The Trial Inside the Vatican

Judith Harris (October 01, 2012)
Paolo Gabriele was the pope's butler who risks a sentence of 4-1/2 years in jail after confessing to have leaked secret Vatican documents that wound up in a book. By the end of this week the Court will held the final decision on his case.

ROME - By the end of this week the Vatican press corps will know how the butler's crime is to be punished. The butler, Paolo Gabriele, was the pope's manservant who risks 4-1/2 years in an Italian jail after confessing to have leaked secret Vatican documents that wound up in a book. Reporter Gianluigi Nuzzi's Sua Sanita', Le carte segrete di Benedetto XVI (His Holiness, The Secret Papers of Benedict XVI), published by Chiarelettere, caused a sensation when it appeared in late May. Such was the scandal of what was immediately dubbed Vatileaks that Gabriele was arrested and held in a jail inside the independent state of the Vatican. Another arrest followed, an IT worker, also on trial as Gabriele's accomplice.
 

What the Vatican press corps, and the outside world, will not know is more important than Gabriele's conviction, which is not in doubt. The Vatican, as an independent state, has the right to conduct trials as it chooses. This case illustrates those choices. First, Cristiana Arru, the woman who is serving as Gabriele's lawyer, is under a gag rule order and cannot speak to the press. Secondly, the charges and defense arguments are in writing only; there is no open debate and no cross questioning of witnesses although Gabriele is expected to answer questions from the presiding judge. Witnesses are identified not by name but only by letters, A,B, C, etc.
 
This is important because it means that his motive, whatever it was, will not be explored. Third, for a trial which has generated interest all over the globes, there are few witnesses: a pool of only eight reporters, who change daily by lottery, can attend trial sessions. Finally, although only two individuals are on trial, all those with some inside knowledge of the Vatican are convinced that Gabriele was not in fact alone with a single henchman. Not even the name of his reverend confessor, who received photocopies of boxes of documents from Gabriele himself and frightened, burned them, has ever been released.

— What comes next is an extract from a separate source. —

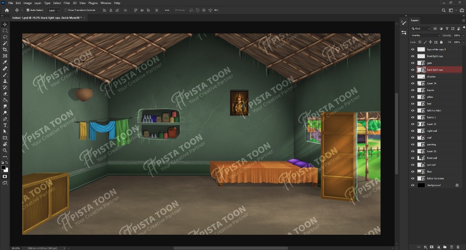Expand the Kind filter dropdown

click(421, 28)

Further complications are the forced resignation of Ettore Gotti Tedeschi, the non-clerical president of the Vatican bank, the IOR, apparently as a result of an overly cooperative statement he made to Italian investigators on the trail of a suspicious multi-million-dollar deposit in an Italian bank branch from a still anonymous IOR account. The point is that international bank policing organizations and the Italian government as well have put pressure on the IOR to avoid any activities that might screen money-launderers. Some inside the Vatican, but not all by any means, argue for more transparency. Some of the leaked documents refer to this scandal.

One banking detail did emerge at the first hearing on Sept. 29: that the E100,000 ($125,000) check found among the 82 boxes of papers found in Gabriele's apartment, apparently overlooked by him, had been given to the pontiff, not in Mexico (as had been reported), but last March during the pope's trip to Cuba by the rector of the University of Murcia in Spain. Among trial documents is a photocopy of the check and a photograph of a gold nugget that had similarly been given to the pope. The court decided, however, to take no action concerning this check.

A particularly nasty business erupted at about the same time last Spring, when it emerged that a notorious mobster had been buried, on orders of a cardinal, inside an ancient and venerated church in downtown Rome. Possible reasons behind this suspect burial have ranged from the bizarre to the wicked: he was the cardinal's son; the mobster had given huge sums to the Church; the mobster had secret knowledge of a girl's murder and blackmailed the Church. No serious explanation has been offered.

On Tuesday the pope's foremost aide, the German Mons. Georg Gaenswein, is to testify. He was the first to accuse the errant butler of stealing papal papers, which the butler initially denied but has now admitted. Gabriele spent over two months in solitary confinement. The trial is expected to wind up within the week, if for no other reason than that a synod of bishops from all over the world opens the following week. At this point the most Gabriele can hope is, following his conviction, an act of clemency from the Pontiff himself.

Lacking news, the reporters have been having a field day harking back to ghastly trials that took place within Vatican walls hundreds of years ago.